◆ Directions ◆
Please return all of the data exactly as written.

##### Records for this exercise #####

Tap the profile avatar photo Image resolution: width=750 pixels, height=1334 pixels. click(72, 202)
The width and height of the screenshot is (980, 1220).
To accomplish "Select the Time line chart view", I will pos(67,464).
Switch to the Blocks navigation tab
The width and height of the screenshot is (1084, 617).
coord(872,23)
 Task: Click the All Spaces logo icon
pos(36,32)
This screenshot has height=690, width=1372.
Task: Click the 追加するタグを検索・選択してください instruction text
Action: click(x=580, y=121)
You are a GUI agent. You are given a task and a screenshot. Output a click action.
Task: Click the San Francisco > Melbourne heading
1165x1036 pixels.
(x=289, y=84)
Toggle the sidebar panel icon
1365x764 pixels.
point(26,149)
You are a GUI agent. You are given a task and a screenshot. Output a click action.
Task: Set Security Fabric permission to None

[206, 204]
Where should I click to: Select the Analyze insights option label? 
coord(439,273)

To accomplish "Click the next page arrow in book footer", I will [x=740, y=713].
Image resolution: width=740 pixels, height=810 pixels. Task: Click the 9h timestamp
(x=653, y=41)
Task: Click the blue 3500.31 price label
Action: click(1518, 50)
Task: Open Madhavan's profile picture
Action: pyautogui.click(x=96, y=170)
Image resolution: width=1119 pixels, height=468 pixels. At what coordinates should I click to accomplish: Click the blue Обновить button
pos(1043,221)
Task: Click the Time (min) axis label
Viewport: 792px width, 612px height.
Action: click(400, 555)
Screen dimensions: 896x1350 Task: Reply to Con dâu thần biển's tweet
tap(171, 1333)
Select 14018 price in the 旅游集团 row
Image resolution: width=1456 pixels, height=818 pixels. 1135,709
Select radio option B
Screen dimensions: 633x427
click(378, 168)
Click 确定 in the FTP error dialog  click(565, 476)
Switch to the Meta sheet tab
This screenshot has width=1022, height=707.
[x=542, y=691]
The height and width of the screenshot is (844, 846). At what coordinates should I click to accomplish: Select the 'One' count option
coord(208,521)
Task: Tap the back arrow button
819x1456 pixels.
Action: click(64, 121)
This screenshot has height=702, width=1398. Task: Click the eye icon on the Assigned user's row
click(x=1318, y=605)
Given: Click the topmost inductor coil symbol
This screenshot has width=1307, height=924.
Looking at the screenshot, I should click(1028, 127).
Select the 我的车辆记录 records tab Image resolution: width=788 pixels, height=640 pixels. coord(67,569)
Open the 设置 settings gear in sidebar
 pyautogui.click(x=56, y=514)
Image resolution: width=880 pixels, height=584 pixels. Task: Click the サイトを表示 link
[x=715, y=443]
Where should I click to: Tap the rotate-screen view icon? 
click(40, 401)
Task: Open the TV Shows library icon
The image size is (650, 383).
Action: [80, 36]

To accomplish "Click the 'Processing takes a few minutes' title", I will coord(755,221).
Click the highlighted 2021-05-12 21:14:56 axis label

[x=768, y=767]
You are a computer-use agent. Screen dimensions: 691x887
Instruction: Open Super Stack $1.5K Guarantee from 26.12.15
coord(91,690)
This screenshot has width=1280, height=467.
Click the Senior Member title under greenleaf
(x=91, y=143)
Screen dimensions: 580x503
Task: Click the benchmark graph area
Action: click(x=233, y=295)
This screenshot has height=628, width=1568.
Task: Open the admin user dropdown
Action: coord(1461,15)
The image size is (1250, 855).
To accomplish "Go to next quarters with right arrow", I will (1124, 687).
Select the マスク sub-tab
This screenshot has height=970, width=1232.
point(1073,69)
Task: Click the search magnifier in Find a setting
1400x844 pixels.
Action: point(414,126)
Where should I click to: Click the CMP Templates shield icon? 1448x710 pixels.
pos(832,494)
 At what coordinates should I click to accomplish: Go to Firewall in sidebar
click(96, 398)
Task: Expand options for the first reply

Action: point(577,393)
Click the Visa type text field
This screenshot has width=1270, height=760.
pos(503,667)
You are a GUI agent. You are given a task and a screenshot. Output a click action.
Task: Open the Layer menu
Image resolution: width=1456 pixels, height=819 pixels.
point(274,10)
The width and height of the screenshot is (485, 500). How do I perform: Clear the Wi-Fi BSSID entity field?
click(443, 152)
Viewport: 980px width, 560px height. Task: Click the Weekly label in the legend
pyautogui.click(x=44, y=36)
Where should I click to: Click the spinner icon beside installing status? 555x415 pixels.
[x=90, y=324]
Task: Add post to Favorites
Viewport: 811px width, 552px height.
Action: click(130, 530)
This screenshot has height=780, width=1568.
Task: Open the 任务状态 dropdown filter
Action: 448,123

#####

◆ Expected answer ◆
Tap the profile avatar photo Image resolution: width=750 pixels, height=1334 pixels. click(72, 202)
The width and height of the screenshot is (980, 1220).
To accomplish "Select the Time line chart view", I will pos(67,464).
Switch to the Blocks navigation tab
The width and height of the screenshot is (1084, 617).
coord(872,23)
 Task: Click the All Spaces logo icon
pos(36,32)
This screenshot has height=690, width=1372.
Task: Click the 追加するタグを検索・選択してください instruction text
Action: click(x=580, y=121)
You are a GUI agent. You are given a task and a screenshot. Output a click action.
Task: Click the San Francisco > Melbourne heading
1165x1036 pixels.
(x=289, y=84)
Toggle the sidebar panel icon
1365x764 pixels.
point(26,149)
You are a GUI agent. You are given a task and a screenshot. Output a click action.
Task: Set Security Fabric permission to None

[206, 204]
Where should I click to: Select the Analyze insights option label? 
coord(439,273)

To accomplish "Click the next page arrow in book footer", I will [x=740, y=713].
Image resolution: width=740 pixels, height=810 pixels. Task: Click the 9h timestamp
(x=653, y=41)
Task: Click the blue 3500.31 price label
Action: click(1518, 50)
Task: Open Madhavan's profile picture
Action: pyautogui.click(x=96, y=170)
Image resolution: width=1119 pixels, height=468 pixels. At what coordinates should I click to accomplish: Click the blue Обновить button
pos(1043,221)
Task: Click the Time (min) axis label
Viewport: 792px width, 612px height.
Action: click(400, 555)
Screen dimensions: 896x1350 Task: Reply to Con dâu thần biển's tweet
tap(171, 1333)
Select 14018 price in the 旅游集团 row
Image resolution: width=1456 pixels, height=818 pixels. 1135,709
Select radio option B
Screen dimensions: 633x427
click(378, 168)
Click 确定 in the FTP error dialog  click(565, 476)
Switch to the Meta sheet tab
This screenshot has width=1022, height=707.
[x=542, y=691]
The height and width of the screenshot is (844, 846). At what coordinates should I click to accomplish: Select the 'One' count option
coord(208,521)
Task: Tap the back arrow button
819x1456 pixels.
Action: click(64, 121)
This screenshot has height=702, width=1398. Task: Click the eye icon on the Assigned user's row
click(x=1318, y=605)
Given: Click the topmost inductor coil symbol
This screenshot has width=1307, height=924.
Looking at the screenshot, I should click(1028, 127).
Select the 我的车辆记录 records tab Image resolution: width=788 pixels, height=640 pixels. coord(67,569)
Open the 设置 settings gear in sidebar
 pyautogui.click(x=56, y=514)
Image resolution: width=880 pixels, height=584 pixels. Task: Click the サイトを表示 link
[x=715, y=443]
Where should I click to: Tap the rotate-screen view icon? 
click(40, 401)
Task: Open the TV Shows library icon
The image size is (650, 383).
Action: [80, 36]

To accomplish "Click the 'Processing takes a few minutes' title", I will coord(755,221).
Click the highlighted 2021-05-12 21:14:56 axis label

[x=768, y=767]
You are a computer-use agent. Screen dimensions: 691x887
Instruction: Open Super Stack $1.5K Guarantee from 26.12.15
coord(91,690)
This screenshot has width=1280, height=467.
Click the Senior Member title under greenleaf
(x=91, y=143)
Screen dimensions: 580x503
Task: Click the benchmark graph area
Action: click(x=233, y=295)
This screenshot has height=628, width=1568.
Task: Open the admin user dropdown
Action: coord(1461,15)
The image size is (1250, 855).
To accomplish "Go to next quarters with right arrow", I will (1124, 687).
Select the マスク sub-tab
This screenshot has height=970, width=1232.
point(1073,69)
Task: Click the search magnifier in Find a setting
1400x844 pixels.
Action: point(414,126)
Where should I click to: Click the CMP Templates shield icon? 1448x710 pixels.
pos(832,494)
 At what coordinates should I click to accomplish: Go to Firewall in sidebar
click(96, 398)
Task: Expand options for the first reply

Action: point(577,393)
Click the Visa type text field
This screenshot has width=1270, height=760.
pos(503,667)
You are a GUI agent. You are given a task and a screenshot. Output a click action.
Task: Open the Layer menu
Image resolution: width=1456 pixels, height=819 pixels.
point(274,10)
The width and height of the screenshot is (485, 500). How do I perform: Clear the Wi-Fi BSSID entity field?
click(443, 152)
Viewport: 980px width, 560px height. Task: Click the Weekly label in the legend
pyautogui.click(x=44, y=36)
Where should I click to: Click the spinner icon beside installing status? 555x415 pixels.
[x=90, y=324]
Task: Add post to Favorites
Viewport: 811px width, 552px height.
Action: click(130, 530)
This screenshot has height=780, width=1568.
Task: Open the 任务状态 dropdown filter
Action: 448,123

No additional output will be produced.